HPC CI/CD Architecture for KERNELS

This document defines a production-grade CI/CD topology for compute-kernel style repositories where determinism, security, hardware compatibility, and release repeatability are first-class gates.

1) CI/CD Topology

Developer
  -> Pull Request / Push
  -> Layer 1: Pre-commit Validation
  -> Layer 2: Static Analysis
  -> Layer 3: Dependency & Supply Chain
  -> Layer 4: Build Matrix
  -> Layer 5: Kernel Compilation
  -> Layer 6: Test Matrix
  -> Layer 7: Performance
  -> Layer 8: Security
  -> Layer 9: Packaging
  -> Layer 10: Release

2) Ten-Layer Workflow Catalog (44 Pipelines)

Layer 1 — Pre-commit Validation

  1. lint-python
  2. lint-cpp
  3. format-check
  4. import-order-check
  5. precommit-hooks
  6. commit-message-lint
  7. secrets-scan

Primary tools: ruff, black, clang-format, pre-commit, commitlint, gitleaks.

Layer 2 — Static Code Analysis

  1. mypy-type-check
  2. pylint-analysis
  3. code-complexity-check
  4. dead-code-detection
  5. docstring-coverage
  6. codeql-analysis

Primary tools: mypy, pylint, radon, vulture, codeql.

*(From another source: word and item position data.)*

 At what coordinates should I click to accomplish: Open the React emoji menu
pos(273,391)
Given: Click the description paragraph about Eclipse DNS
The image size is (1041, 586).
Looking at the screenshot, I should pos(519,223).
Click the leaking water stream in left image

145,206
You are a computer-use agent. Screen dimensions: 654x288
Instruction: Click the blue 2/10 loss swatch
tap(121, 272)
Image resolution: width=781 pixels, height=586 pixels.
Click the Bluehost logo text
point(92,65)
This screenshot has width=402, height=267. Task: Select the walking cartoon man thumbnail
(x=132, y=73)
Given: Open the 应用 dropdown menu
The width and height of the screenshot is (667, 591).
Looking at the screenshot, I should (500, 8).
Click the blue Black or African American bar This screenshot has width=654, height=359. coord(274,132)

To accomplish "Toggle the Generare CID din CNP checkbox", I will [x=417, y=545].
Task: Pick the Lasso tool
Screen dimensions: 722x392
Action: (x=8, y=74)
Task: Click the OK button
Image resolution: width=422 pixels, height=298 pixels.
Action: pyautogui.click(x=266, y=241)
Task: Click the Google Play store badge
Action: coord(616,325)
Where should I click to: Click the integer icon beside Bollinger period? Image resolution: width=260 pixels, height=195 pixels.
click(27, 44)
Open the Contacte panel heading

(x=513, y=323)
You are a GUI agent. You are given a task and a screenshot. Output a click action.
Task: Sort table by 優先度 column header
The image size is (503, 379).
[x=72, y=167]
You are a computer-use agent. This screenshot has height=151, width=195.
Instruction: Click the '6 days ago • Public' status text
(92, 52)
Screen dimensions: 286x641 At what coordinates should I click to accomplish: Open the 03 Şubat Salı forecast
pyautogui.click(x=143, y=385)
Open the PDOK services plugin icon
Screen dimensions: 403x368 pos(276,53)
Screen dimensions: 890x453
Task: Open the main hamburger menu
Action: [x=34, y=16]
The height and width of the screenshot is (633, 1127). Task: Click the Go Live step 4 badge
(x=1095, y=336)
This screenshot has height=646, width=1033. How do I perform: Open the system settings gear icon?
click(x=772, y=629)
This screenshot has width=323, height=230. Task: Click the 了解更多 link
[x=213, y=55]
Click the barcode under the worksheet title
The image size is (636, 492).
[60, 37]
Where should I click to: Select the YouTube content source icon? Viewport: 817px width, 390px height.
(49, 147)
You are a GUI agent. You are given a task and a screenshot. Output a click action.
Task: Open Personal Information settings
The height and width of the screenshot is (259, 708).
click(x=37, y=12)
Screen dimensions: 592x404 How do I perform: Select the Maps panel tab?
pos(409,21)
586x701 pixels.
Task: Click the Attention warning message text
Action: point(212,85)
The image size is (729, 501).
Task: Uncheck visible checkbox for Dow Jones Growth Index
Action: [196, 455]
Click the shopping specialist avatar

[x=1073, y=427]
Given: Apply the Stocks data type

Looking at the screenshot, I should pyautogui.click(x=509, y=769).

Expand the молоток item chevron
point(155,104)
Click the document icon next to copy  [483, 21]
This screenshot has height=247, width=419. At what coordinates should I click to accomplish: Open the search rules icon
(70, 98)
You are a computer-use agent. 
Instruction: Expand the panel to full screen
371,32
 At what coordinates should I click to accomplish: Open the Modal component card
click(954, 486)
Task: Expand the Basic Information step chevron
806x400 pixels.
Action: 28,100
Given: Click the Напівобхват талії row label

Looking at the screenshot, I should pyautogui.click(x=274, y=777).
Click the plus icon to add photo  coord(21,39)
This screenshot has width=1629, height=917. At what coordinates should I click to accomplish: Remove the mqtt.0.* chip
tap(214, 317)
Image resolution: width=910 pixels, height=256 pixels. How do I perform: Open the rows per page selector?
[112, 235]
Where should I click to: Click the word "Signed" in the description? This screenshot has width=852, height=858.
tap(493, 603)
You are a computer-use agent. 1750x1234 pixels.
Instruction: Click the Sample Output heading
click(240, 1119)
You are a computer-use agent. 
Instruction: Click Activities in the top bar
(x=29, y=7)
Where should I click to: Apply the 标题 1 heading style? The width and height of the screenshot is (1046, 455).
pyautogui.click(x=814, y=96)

Layer 3 — Dependency & Supply Chain

  1. dependency-vulnerability-scan
  2. license-compliance
  3. dependency-update-check
  4. sbom-generation

Primary tools: pip-audit, safety, syft, dependabot.

Layer 4 — Build Matrix

  1. build-linux
  2. build-macos
  3. build-python-3.9
  4. build-python-3.10
  5. build-python-3.11
  6. build-cuda-11
  7. build-cuda-12

Layer 5 — Kernel Compilation

  1. compile-cuda-kernels
  2. compile-cpu-kernels
  3. compile-ptx
  4. compile-avx-optimizations

Layer 6 — Testing

  1. unit-tests
  2. integration-tests
  3. api-contract-tests
  4. gpu-runtime-tests
  5. numerical-accuracy-tests
  6. memory-safety-tests

Primary tools: pytest, cuda-memcheck, ASAN, valgrind.

Layer 7 — Performance

  1. benchmark-kernels
  2. performance-regression-detection
  3. latency-analysis
  4. memory-bandwidth-tests

Primary tools: pytest-benchmark, nvprof/nsight, Airspeed Velocity.

Layer 8 — Security

  1. container-vulnerability-scan
  2. binary-vulnerability-scan
  3. fuzz-testing

Primary tools: trivy, grype, libFuzzer, hypothesis.

Layer 9 — Packaging

  1. build-python-wheels
  2. build-docker-images

Layer 10 — Release

  1. publish-release

Primary outputs: signed PyPI wheels, signed OCI images, compiled kernels, benchmark reports, SBOM + provenance attestations.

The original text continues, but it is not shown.